Every four years, the sporting world stops for a month to focus on every pass, shot, and save of the World Cup. The difference with this year’s event in South Africa was the U.S. tuning in with unprecedented enthusiasm, thanks to a resilient group of soccer players who embodied the American spirit — and helped make the tournament the second-most popular online search.
Bob Bradley’s U.S. team took the nation on a remarkable roller-coaster ride that sparked a surge of interest back home, briefly turning a group of athletes who operate outside the spotlight into household names.
The first two American matches ended in ties — a much-anticipated clash with England (1-1), then a dramatic contest against Slovenia in which Bradley’s men were denied a comeback victory when referee Koman Coulibaly from Mali disallowed a late goal by Maurice Edu.
The top play of the Cup for the Americans, by far, came in the last seconds of the U.S.’s final group-play game. Landon Donovan’s dramatic injury-time winner against Algeria sent the team into the knockout stage and prompted scenes of joy back in the States. After that excitement, team USA’s loss to Ghana in the round of 16 was something of a letdown, yet there was still plenty of action for a fresh soccer audience to tune in to.

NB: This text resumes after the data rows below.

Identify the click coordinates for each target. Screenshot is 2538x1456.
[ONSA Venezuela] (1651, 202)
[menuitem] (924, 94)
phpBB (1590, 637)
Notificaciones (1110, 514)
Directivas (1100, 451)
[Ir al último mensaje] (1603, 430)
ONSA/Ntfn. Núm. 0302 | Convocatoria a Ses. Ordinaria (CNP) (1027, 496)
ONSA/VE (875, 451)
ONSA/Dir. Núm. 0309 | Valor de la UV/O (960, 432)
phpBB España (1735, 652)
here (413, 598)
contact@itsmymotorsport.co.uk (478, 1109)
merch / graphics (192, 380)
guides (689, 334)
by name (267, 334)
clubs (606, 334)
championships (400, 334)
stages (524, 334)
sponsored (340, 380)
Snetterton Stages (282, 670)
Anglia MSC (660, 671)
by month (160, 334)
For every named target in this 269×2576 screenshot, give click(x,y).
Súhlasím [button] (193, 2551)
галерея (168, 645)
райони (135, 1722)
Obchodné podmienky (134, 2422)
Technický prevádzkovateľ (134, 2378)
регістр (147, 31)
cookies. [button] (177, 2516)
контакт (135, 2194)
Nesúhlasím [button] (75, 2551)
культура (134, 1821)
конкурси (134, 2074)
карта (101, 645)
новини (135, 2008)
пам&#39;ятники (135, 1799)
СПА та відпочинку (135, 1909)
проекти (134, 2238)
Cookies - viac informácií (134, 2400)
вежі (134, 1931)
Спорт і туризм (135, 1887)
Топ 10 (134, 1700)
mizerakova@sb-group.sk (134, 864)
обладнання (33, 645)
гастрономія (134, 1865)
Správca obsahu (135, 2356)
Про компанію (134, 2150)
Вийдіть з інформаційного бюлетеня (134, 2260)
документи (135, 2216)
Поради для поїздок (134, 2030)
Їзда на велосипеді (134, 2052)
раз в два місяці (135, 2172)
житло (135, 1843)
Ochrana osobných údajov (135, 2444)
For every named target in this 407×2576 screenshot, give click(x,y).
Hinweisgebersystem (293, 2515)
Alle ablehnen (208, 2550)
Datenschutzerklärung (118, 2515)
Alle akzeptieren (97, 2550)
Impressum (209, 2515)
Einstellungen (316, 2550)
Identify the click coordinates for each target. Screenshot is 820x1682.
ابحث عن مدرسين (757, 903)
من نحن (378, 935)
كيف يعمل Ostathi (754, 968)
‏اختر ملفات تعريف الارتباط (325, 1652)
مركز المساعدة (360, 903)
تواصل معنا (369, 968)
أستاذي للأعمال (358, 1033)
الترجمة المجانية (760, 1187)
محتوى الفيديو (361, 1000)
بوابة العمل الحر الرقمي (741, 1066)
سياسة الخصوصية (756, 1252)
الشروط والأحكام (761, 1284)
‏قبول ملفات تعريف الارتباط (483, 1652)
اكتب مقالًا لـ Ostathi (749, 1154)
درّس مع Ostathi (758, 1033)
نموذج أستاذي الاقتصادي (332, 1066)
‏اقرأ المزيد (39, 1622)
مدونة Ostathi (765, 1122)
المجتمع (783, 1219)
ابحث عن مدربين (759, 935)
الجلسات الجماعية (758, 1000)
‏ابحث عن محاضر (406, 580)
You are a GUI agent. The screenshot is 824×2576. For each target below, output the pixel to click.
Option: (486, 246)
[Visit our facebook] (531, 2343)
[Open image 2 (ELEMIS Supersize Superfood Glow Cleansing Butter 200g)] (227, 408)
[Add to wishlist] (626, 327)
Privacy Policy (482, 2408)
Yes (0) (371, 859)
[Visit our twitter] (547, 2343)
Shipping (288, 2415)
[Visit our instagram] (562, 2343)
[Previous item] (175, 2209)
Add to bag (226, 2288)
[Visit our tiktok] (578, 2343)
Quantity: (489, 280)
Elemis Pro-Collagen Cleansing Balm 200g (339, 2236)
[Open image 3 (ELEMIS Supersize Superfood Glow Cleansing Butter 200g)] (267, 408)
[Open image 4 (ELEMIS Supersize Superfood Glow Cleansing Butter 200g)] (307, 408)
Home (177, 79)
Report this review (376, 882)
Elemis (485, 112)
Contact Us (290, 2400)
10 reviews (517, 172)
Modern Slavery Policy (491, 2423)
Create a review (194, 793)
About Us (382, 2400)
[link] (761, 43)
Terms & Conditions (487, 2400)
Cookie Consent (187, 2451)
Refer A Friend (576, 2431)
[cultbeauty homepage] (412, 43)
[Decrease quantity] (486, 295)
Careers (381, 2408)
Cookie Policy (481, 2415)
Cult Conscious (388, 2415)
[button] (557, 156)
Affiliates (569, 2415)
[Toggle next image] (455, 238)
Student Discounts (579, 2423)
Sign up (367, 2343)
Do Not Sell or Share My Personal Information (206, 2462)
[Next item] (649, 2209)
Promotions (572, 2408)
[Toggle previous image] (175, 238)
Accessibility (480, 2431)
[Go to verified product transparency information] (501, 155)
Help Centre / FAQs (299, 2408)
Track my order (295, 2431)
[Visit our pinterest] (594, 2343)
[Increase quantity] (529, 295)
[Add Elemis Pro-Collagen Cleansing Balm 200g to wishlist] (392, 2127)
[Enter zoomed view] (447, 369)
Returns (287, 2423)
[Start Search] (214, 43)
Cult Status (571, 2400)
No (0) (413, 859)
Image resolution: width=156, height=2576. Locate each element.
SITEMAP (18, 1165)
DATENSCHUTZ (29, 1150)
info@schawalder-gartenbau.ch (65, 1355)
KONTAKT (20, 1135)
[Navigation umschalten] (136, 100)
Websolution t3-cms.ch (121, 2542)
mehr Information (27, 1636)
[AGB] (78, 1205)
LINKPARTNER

The crazy comments and madcap antics of Argentina coach Diego Maradona, the style and swagger of Brazil, a confident German side sparked by an injection of youth, and underdog efforts from plucky teams from Uruguay and Ghana all added sparkle to the latter stages of the tournament.
And the Cup ended with one deserved champion. Spain rebounded from a shocking loss to Switzerland in its group-play opener to defeat the Netherlands in the final, behind the technical brilliance of midfield maestros Xavi Hernandez and Andres Iniesta. The championship game was marred by the Netherlands’ wildly overaggressive approach, but Iniesta scored the only goal deep in extra time to give Spain its first-ever World Cup crown.